Les participants allaient et venaient en fonction de leurs urgences professionnelles ; la participation ressemblait plus à un flux qu'à un groupe. Il n'était pas facile de "lire" la salle. À un moment donné, un participant est intervenu pour exprimer ce que j'ai cru, d'après son expression, être une critique ; en fait, il a dit que c'était l'un des meilleurs ateliers auxquels il avait participé.
Au milieu de la journée, le groupe a demandé de réorganiser la séquence de l'après-midi - j'ai dû changer, raccourcir et anticiper en un clin d'œil. Du coup, un nouveau changement s'est immédiatement imposé, car le premier ne tenait pas compte du bon moment pour la prière.
Tout cela aurait été plus compliqué si la structure et le contenu avaient guidé mon intervention. Mais ceux-ci ne découlaient que de principes directeurs, que je pouvais servir de multiples façons. Cela a rendu l'intervention "anti-fragile", ou du moins plus résistante aux perturbations.
Enfin, qu'en est-il de l'intégration des femmes sur le lieu de travail, qui était le sujet de cette mission ?
Plus largement, comment aborder la collaboration en diversité, qui est une composante essentielle de mon travail ?

» **Section des données**:
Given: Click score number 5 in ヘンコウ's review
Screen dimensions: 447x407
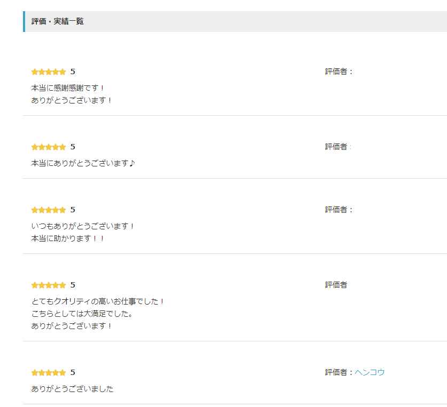Looking at the screenshot, I should [73, 372].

» **Consigne écrite 1**:
Pour chacune des affirmations suivantes, indiquez s'il vous plaît par oui ou par non si elle concorde avec le passage, et citez textuellement les mots du passage qui permettent de trancher.
(a) Un participant a fait une critique de l'atelier.
(b) Le premier changement de la séquence de l'après-midi ne tenait pas compte du bon moment pour la prière.
(c) La structure et le contenu guidaient l'intervention.
» **Consigne écrite 2**: Recopiez fidèlement le passage, de « Les participants allaient » jusqu'à « pour la prière. ».

» **Réponse 1**:
(a) Non : « en fait, il a dit que c'était l'un des meilleurs ateliers auxquels il avait participé ».
(b) Oui : « car le premier ne tenait pas compte du bon moment pour la prière ».
(c) Non : « Tout cela aurait été plus compliqué si la structure et le contenu avaient guidé mon intervention. Mais ceux-ci ne découlaient que de principes directeurs ».

» **Réponse 2**:
Les participants allaient et venaient en fonction de leurs urgences professionnelles ; la participation ressemblait plus à un flux qu'à un groupe. Il n'était pas facile de "lire" la salle. À un moment donné, un participant est intervenu pour exprimer ce que j'ai cru, d'après son expression, être une critique ; en fait, il a dit que c'était l'un des meilleurs ateliers auxquels il avait participé.
Au milieu de la journée, le groupe a demandé de réorganiser la séquence de l'après-midi - j'ai dû changer, raccourcir et anticiper en un clin d'œil. Du coup, un nouveau changement s'est immédiatement imposé, car le premier ne tenait pas compte du bon moment pour la prière.